Setelah uji publik, KPU akan kembali menggelar rapat konsinyering dan konsultasi dengan DPR. Harapannya, semua proses itu sudah selesai sebelum pengesahan Peraturan KPU Nomor 3 Tahun 2022 tentang dapil pada 9 Februari 2023.
Adapun terkait uji publik, meski ditujukan sebagai sarana memberikan masukan pada KPU, acara tersebut berjalan nyaris tanpa perdebatan ataupun diskusi. Tidak ada pula masukan yang disampaikan peserta uji publik pada KPU. Acara itu bahkan berlangsung hanya dalam waktu kurang dari satu jam.
Sebelumnya, peneliti Perludem yang sempat hadir dalam uji publik, Heroik M Pratama, mengatakan, dirinya sebenarnya hendak memberikan masukan. Namun, sebelum acara masuk ke sesi diskusi, dia harus pulang lebih cepat karena ada urusan mendadak. Meski begitu, Heroik mengatakan ada beberapa hal yang disorotinya terkait penyampaian oleh KPU.
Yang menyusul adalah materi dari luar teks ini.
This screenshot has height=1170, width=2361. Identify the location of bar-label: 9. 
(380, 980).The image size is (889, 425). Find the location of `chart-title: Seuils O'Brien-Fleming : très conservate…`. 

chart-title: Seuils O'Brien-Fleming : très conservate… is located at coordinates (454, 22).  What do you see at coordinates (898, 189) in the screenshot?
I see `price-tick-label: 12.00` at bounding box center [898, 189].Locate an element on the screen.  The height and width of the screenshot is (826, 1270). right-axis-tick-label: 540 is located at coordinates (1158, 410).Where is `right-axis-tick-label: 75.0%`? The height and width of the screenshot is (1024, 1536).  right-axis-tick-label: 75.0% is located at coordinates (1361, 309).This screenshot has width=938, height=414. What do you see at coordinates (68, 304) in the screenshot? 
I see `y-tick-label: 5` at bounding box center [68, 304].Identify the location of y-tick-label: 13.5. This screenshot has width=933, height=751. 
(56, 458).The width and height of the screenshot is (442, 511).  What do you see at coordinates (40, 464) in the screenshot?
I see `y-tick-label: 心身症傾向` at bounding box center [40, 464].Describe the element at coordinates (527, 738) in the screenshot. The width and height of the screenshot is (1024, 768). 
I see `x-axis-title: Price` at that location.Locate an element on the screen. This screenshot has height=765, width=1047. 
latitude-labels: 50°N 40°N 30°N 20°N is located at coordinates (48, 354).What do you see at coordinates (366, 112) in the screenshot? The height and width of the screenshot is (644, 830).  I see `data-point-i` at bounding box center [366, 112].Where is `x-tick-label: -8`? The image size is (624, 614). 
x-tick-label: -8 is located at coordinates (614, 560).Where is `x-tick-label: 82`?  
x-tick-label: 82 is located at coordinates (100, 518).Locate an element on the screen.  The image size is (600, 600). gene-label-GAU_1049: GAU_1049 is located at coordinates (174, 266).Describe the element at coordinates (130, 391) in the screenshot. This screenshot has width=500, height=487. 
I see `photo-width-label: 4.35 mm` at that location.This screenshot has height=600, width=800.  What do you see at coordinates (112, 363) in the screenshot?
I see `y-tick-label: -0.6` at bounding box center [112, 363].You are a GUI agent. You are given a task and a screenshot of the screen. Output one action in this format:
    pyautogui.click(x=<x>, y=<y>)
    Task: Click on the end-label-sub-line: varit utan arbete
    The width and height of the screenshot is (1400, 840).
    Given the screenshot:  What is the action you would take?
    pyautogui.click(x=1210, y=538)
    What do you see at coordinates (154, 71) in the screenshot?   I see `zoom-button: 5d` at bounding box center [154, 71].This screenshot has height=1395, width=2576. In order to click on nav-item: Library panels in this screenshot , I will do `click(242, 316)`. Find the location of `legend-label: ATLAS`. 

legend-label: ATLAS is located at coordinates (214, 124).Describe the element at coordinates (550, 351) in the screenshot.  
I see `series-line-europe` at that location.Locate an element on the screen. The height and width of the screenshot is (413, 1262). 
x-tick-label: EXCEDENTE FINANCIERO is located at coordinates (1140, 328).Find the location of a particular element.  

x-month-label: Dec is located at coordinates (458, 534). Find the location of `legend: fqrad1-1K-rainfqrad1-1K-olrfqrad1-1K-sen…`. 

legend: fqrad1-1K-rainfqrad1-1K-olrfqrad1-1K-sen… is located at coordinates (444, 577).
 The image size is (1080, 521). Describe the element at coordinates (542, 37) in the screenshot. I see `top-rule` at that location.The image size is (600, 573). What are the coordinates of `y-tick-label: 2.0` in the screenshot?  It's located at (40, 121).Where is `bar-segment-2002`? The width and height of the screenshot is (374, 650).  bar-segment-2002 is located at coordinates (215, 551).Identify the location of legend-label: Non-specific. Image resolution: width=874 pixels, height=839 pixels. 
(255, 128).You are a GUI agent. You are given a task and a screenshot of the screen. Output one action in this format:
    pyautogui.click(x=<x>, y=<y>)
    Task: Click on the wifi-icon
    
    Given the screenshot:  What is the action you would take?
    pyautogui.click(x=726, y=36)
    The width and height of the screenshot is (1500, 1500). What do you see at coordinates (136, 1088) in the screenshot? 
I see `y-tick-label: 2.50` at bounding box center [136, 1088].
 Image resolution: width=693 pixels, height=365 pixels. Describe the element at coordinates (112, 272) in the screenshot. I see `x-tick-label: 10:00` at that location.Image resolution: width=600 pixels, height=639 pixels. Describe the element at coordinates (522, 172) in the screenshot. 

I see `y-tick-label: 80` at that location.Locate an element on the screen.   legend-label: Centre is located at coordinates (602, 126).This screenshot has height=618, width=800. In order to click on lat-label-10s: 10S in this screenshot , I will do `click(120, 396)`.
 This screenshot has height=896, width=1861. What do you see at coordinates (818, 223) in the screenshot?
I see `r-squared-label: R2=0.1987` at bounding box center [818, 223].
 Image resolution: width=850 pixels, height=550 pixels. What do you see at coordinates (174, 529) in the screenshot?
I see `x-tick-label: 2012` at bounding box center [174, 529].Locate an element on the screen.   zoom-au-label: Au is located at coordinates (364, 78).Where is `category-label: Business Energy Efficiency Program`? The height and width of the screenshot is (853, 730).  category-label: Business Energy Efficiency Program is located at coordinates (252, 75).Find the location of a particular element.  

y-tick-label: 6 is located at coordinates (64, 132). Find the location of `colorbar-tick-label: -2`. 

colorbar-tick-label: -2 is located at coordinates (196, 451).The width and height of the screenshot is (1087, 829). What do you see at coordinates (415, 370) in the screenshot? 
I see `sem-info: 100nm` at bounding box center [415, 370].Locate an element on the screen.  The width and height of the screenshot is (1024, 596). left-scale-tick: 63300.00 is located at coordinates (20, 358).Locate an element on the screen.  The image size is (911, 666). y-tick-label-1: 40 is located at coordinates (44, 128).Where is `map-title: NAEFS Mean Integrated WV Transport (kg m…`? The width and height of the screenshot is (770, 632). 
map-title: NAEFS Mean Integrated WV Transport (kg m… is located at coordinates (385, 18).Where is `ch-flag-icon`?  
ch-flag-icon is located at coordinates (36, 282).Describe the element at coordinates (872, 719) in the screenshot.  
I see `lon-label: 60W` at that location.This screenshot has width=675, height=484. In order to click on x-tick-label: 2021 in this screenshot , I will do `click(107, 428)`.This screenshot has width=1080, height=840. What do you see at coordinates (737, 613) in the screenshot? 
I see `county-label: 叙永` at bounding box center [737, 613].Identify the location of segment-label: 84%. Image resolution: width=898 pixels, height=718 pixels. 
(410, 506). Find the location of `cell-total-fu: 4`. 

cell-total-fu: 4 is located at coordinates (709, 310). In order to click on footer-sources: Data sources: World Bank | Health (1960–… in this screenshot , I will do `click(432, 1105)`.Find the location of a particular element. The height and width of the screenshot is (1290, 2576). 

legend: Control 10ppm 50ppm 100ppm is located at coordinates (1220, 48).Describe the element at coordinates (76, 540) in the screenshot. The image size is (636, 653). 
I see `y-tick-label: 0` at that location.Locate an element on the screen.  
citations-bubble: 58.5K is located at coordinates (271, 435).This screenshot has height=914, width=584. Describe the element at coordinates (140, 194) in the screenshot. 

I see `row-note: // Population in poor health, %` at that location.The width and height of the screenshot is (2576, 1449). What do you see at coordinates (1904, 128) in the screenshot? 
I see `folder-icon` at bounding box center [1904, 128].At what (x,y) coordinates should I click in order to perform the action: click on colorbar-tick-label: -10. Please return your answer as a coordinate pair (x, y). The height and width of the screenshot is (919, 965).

Heroik menilai, KPU memaknai putusan MK secara parsial dengan sekadar mengeluarkan lampiran III dan IV dari UU Pemilu, lalu memasukkannya ke peraturan KPU. Dengan demikian, tidak ada evaluasi baik berupa pergeseran alokasi kursi maupun penataan ulang dapil seperti yang dimohonkan Perludem kepada MK.
”Padahal, dalam pertimbangan hukum 3.16, MK memerintahkan KPU melakukan evaluasi terhadap alokasi kursi dan dapil yang diatur UU Pemilu. KPU berwenang untuk melakukan evaluasi ulang untuk melihat apakah alokasi kursi sudah memenuhi tujuh prinsip?” kata Heroik.
KPU memaknai putusan MK secara parsial dengan sekadar mengeluarkan lampiran III dan IV dari UU Pemilu, lalu memasukkannya ke peraturan KPU. Dengan demikian, tidak ada evaluasi baik berupa pergeseran alokasi kursi maupun penataan ulang dapil seperti yang dimohonkan Perludem pada MK.
Dalam naskah uji publik yang dibagikan kepada peserta, Heroik melihat masih ada beberapa dapil yang bermasalah. Dapil 3 Jawa Barat, misalnya, masih terdapat penggabungan antara Kota Bogor dan Kabupaten Cianjur. Padahal, kata Heroik, Kota Bogor dan Kabupaten Cianjur tidak memenuhi prinsip integralitas wilayah. Itu karena Kota Bogor berada di antara Kabupaten Bogor sehingga tidak berbatasan langsung atau beririsan dengan Kabupaten Cianjur.
Selain itu, Heroik juga menyoroti sikap KPU yang menyatakan bahwa tidak akan ada perubahan atas kesimpulan rapat RDP. Menurut Heroik, MK memang mengatakan bahwa dalam menyusun peraturan tentang dapil KPU harus tetap berkonsultasi dengan DPR dan pemerintah. Namun, MK juga mengingatkan KPU tentang adanya Putusan MK Nomor 92/PUU-XIV/2016 yang menyebutkan bahwa kesimpulan dari konsultasi itu bersifat tidak mengikat.
Atas dasar itu, Heroik pun meminta KPU lebih berani menjalankan putusan MK meski tidak sesuai dengan hasil konsultasi dengan DPR. Apabila tetap menjalankan sesuai kesimpulan RDP dengan hanya memindahkan aturan dalam UU Pemilu ke Peraturan KPU, maka KPU dinilai tidak menjalankan putusan MK. Jika KPU tidak menjalankan putusan MK, Heroik khawatir hal itu akan menjadi masalah yang dipersoalkan peserta pemilu nantinya.